> _Exercise aim_
Only the lines containing the string "column" are needed; copy all of them from the listing.

+++ Data for analysis +++

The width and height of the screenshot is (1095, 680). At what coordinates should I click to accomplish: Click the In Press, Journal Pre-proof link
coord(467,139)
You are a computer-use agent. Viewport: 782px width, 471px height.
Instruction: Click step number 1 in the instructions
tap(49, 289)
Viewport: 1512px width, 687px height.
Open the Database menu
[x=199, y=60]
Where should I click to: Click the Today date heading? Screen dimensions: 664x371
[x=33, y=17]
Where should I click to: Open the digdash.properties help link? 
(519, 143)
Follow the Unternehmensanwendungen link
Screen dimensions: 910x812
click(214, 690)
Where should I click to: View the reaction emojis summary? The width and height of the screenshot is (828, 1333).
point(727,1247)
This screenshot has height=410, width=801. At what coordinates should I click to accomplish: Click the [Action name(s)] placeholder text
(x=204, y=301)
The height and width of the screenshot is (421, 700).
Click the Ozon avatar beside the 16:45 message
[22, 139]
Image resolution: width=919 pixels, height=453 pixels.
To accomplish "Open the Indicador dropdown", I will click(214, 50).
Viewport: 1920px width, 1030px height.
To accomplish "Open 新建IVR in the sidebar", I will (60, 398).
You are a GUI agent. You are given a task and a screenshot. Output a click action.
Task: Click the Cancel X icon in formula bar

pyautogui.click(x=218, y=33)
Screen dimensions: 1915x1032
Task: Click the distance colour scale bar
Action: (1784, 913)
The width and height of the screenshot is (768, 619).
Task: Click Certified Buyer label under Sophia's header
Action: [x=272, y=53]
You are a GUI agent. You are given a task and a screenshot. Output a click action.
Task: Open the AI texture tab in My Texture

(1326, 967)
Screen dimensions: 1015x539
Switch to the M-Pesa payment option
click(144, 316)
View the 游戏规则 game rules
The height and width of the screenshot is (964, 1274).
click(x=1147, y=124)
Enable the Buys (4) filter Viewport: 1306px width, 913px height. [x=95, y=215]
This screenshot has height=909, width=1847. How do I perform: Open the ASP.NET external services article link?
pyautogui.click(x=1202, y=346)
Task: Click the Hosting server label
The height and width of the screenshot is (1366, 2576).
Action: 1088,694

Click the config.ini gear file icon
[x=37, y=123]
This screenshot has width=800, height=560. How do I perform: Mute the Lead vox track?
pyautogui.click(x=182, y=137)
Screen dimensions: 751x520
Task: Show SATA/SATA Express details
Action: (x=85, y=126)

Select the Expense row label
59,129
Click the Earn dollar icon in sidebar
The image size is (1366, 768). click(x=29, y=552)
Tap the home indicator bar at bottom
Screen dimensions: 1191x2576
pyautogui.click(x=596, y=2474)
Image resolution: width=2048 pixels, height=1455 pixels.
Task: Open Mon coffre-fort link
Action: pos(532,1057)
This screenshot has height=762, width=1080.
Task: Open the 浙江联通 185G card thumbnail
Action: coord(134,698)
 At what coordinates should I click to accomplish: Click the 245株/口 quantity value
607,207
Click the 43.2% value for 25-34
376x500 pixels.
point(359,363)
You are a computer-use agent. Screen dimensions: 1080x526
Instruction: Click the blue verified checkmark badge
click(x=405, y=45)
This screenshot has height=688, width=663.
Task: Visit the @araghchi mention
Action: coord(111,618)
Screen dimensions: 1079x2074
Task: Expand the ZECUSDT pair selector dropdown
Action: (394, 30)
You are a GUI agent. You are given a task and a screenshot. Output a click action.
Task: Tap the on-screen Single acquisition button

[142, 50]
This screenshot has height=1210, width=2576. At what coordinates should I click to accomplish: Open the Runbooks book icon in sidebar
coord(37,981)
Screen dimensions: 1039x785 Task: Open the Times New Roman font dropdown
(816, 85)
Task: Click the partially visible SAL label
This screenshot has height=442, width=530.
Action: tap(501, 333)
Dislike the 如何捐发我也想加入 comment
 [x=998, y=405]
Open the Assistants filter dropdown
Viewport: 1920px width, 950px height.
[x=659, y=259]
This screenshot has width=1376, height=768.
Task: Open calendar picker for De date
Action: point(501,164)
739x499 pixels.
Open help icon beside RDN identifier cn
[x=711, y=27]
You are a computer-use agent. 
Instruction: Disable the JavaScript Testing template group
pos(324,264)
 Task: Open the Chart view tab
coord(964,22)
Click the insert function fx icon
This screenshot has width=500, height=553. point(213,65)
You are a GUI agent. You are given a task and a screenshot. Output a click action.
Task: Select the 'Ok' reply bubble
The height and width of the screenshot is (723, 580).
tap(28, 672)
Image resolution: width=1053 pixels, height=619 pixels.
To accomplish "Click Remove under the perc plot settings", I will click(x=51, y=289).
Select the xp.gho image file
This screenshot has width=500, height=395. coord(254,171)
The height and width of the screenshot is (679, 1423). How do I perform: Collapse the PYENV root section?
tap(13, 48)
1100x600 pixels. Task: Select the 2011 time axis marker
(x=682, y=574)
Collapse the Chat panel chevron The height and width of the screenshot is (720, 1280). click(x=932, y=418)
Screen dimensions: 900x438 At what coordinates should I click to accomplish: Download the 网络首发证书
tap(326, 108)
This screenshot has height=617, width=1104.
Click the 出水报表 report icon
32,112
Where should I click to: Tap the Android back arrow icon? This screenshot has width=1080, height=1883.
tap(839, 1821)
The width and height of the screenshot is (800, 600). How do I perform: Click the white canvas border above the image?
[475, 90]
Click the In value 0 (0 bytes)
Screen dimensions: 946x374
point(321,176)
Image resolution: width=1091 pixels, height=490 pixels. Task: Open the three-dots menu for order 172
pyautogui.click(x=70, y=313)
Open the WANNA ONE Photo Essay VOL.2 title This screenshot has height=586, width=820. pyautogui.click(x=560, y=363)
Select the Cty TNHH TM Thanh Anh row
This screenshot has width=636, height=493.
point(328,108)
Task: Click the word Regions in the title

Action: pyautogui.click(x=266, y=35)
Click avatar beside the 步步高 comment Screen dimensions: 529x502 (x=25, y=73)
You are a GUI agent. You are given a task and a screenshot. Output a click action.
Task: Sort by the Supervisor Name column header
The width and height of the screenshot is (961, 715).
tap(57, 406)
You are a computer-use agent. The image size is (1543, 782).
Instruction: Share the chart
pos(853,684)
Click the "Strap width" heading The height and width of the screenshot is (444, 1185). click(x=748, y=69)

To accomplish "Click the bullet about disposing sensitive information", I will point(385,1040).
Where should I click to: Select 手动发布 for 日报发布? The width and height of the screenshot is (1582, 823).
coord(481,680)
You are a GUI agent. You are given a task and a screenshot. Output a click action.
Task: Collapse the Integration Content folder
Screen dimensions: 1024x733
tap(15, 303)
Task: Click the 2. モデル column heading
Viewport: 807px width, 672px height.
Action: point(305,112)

+++

> _Solution for this task_
Task: Sort by the Supervisor Name column header
Task: Click the 2. モデル column heading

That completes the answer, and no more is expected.